**DOCUMENT**

Friday, April 16, 2021

Dredging Up the ‘70s

From the Theatrical Vault Dept.: Wasn’t I the bitchy little critic here! Not that I’ve changed; I’m simply more inclined to avoid the shows that I know will anoy me. But here’s a glimpse of what was going around 35 years ago.

                                                                                   

HAVING A COLLEGE ROOMMATE who was a slob was easy compared to having one who was a poet. I’m talking about the kind of person who would utter bathos and call it profound, who bled for correct causes, whose own shallow depths were seen as somehow mystical.

Ben Vereen
“Pippin” is that kind of show. A product of Broadway’s confused 1970s, it has dated more rapidly than the fast-talkin’ stuff of the ‘30s (I’m thinking specifically of such shows as “On Your Toes,” seen recently in a successful revival.) At least chestnuts made no bones about being fluffy.

But “Pippin” attempts to celebrate basic values of self-confidence and conjugal love by lampooning the very vehicle that propels it: musical-comedy tradition. In doing so, it smirks at itself many, many times too often.

The production that played at Proctor’s last week was directed by and starred Ben Vereen, who made a deserved name for himself in the Broadway original. Too bad he doesn’t have better material to work with. He is presented as the Leading Player of a smart-mouthed troupe that tells the story of Pippin, son of Roman Emperor Charlemagne, a young man who (and isn’t this a metaphor for the ‘70s!) seeks to find some kind of personal fulfillment.

**DIRECTIONS FOR THIS TASK**
Carry on the review of "Pippin" from the point where it stops.

**MATERIAL PROVIDED**
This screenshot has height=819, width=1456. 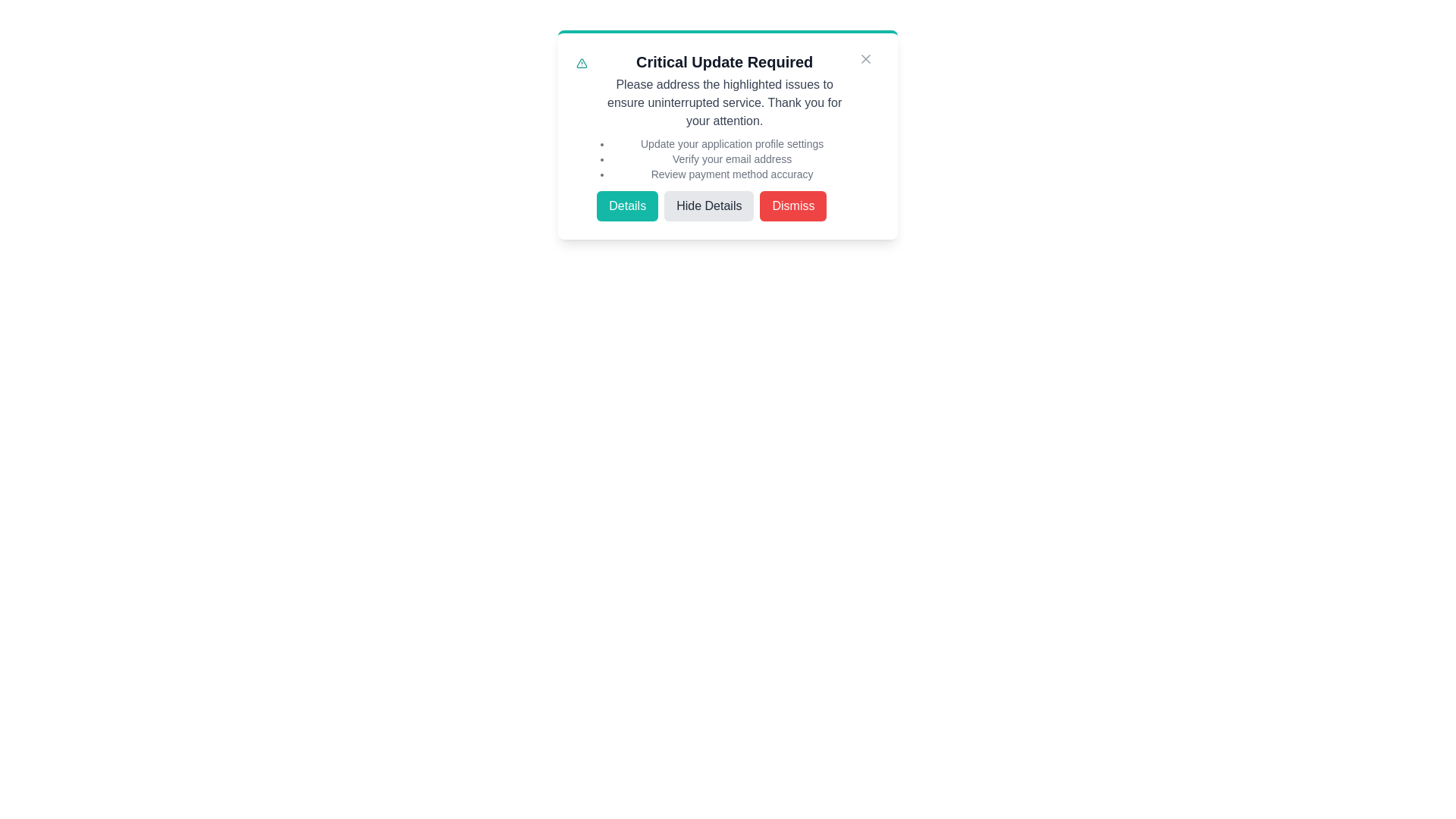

**RESULT OF THIS EXERCISE**
Vereen introduces us to Sam Scalamoni in the title role, a man certainly as energetic a stage presence as Vereen himself. He then takes us through a series of encounters in which the young man tries on war and debauchery and farming (with a widowed mother of a young son) before being led to the ultimate fulfillment of self-immolation, a really too-precious metaphor that Pippin rejects in favor of the farming.

Instead of adhering to musical comedy tradition, the actors speak and respond satirically (“What would the second act of a musical comedy be without a love duet?” asks the Leading Player) – a device that wears out quickly. And the finale, in which Pippin and the widow and the kid are stripped of costume and scenery, is just plain silly.

Stephen Schwartz’s music and lyrics also succumb to the temptation to satirize tradition, as they did in “Godspell”; when they aren’t Muzak-y soft rock, they’re making fun of the set numbers done so nicely by Cole Porter, the Gershwins, et. al.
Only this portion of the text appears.